» Compito da svolgere
Prosegua l'articolo dedicato a Katharina Sieverding, riprendendo subito dopo l'ultima frase riportata.
== Testo
Autoritratto di Katharina Sieverding

“La fotografia”, dice l'artista tedesca, “deve opporsi al potere e smontarne le immagini spesso tronfie e comunque false che i potenti ci propinano”

La foto, in bianco e nero, divisa in due. A sinistra, quel suo volto da Sfinge, androgino, ti fissa dietro rettangolari occhiali scuri. I capelli, come sempre tutti tirati indietro, in questa foto del 2017 non sono rosso-rame come nella realtà ma neri, come la giacca (con quattro bottoni) che copre il busto di Katharina Sieverding. E accanto a lei, a destra, nell’altra parte della foto solo un angolo di cemento (leggermente sbrecciato) del muro dell’Akademie der Künste, l’accademia delle Belle arti di Berlino dove incontriamo la Grande Dame della fotografia “made in Germany”.

“Kunst und Kapital”, Arte e capitale: si intitola così non solo questa stupenda foto, ma anche la retrospettiva che la Bundeskunsthalle di Bonn ha appena dedicato alla grande artista tedesca raccogliendo i suoi lavori dal 1967 ad oggi. «Nel 1966», inizia a raccontarci Sieverding, «ho studiato qualche mese qui, ed è bello ricevere oggi il premio Kathe Köllwitz conferito da questa istituzione».
====
== Voci elencate
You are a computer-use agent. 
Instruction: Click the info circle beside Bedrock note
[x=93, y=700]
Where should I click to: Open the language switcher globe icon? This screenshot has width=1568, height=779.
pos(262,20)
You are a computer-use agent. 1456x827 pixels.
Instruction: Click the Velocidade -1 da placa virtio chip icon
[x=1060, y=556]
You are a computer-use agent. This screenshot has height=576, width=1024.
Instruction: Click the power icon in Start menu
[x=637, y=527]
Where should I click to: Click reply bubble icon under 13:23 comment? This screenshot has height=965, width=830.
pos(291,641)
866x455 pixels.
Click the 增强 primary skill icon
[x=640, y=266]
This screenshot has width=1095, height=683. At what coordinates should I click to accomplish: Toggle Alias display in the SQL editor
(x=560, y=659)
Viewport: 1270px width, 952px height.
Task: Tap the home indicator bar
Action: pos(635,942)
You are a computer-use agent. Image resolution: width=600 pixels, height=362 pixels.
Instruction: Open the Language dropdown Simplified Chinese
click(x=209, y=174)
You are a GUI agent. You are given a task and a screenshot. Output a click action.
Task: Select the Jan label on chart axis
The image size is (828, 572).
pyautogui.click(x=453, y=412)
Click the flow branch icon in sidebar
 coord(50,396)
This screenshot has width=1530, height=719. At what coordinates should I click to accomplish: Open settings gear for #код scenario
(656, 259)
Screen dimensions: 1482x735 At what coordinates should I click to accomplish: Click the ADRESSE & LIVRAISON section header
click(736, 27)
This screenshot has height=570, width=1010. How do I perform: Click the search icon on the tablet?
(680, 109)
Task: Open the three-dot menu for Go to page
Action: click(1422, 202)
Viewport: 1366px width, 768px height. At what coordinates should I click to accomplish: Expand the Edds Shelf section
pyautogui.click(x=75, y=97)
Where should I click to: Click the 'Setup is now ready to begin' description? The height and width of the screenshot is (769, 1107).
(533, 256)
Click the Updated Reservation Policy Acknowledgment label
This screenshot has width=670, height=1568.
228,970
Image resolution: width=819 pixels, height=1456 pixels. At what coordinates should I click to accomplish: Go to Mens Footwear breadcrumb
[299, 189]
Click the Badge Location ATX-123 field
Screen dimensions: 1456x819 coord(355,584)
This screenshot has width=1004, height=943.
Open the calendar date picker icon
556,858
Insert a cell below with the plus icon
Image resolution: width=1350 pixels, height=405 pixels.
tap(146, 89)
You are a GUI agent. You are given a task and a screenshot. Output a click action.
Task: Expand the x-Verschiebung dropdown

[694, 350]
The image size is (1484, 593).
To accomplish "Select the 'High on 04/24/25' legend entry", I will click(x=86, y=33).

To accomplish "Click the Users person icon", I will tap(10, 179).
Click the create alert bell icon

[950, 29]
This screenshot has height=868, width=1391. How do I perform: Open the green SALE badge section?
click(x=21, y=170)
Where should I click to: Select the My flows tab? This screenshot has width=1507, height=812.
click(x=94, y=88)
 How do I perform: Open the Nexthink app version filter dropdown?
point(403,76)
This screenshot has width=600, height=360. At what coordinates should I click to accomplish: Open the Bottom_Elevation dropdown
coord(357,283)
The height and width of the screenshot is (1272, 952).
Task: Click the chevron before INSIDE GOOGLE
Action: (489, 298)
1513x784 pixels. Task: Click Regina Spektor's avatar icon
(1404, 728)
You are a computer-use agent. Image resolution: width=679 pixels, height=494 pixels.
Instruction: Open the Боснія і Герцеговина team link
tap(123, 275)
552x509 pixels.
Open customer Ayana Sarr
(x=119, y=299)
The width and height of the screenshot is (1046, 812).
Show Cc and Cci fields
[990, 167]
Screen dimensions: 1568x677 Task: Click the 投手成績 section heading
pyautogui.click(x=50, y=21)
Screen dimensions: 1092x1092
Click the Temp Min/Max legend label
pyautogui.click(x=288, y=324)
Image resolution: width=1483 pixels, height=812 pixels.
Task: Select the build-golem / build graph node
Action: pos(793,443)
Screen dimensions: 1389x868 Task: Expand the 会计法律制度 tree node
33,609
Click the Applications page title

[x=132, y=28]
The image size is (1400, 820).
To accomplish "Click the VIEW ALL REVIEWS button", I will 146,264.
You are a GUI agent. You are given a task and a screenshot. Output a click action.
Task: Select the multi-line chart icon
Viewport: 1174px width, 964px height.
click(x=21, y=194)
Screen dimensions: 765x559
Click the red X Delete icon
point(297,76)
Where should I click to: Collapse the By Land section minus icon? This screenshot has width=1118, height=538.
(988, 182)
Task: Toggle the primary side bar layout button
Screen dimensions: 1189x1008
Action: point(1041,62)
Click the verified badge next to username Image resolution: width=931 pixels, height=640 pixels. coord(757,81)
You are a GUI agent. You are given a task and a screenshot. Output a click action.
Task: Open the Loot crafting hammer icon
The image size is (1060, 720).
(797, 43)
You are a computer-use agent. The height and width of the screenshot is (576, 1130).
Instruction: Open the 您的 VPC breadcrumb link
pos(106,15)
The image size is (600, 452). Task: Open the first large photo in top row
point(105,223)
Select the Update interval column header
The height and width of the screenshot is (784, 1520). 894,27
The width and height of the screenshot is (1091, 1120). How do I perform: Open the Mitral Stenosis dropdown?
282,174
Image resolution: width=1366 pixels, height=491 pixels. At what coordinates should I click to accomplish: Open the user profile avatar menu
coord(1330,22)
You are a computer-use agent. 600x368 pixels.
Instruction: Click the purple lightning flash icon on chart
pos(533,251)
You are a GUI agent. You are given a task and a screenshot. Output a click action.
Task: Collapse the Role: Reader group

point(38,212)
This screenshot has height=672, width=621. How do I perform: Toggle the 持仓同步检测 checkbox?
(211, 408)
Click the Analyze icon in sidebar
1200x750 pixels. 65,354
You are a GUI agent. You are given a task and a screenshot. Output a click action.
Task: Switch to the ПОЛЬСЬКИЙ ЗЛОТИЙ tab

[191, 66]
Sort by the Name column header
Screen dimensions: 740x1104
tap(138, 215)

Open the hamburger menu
====
» Risultato atteso
Un premio prestigioso in onore al quale l’artista ha realizzato anche nell’accademia berlinese una bella mostra - aperta sino al 27 agosto - con 19 dei suoi scatti e poster politici più famosi. Insieme ai suoi già leggendari “Testcuts”, e cioè la proiezione su un’intera parete dell’Akademie di ben 580 delle sue immagini scattate in mezzo mondo, dal 1966 al 2010, con la sua Leica. «Non me ne separo mai», dice lei tirandola fuori dalla borsa, «e dopo questa intervista dovrò fotografare anche lei per il mio archivio».

È dalla fine degli anni ‘60 che questa allieva di Joseph Beuys immortala con il suo obiettivo così radicale e surreale sia la situazione politica e sociale nella Bundesrepublik Deutschland, che i volti dei protagonisti della scena artistica. A partire ovviamente dal volto più misterioso di tutti: il suo, da vera sfinge impassibile e sorniona. «La fotografia è ancora un medium interessante per l’arte se la foto conserva il suo carattere enigmatico», spiega indicando il suo autoritratto. «E il viso è sempre incarnazione del mistero individuale, specie in rapporto a chi lo guarda da fuori e alla società».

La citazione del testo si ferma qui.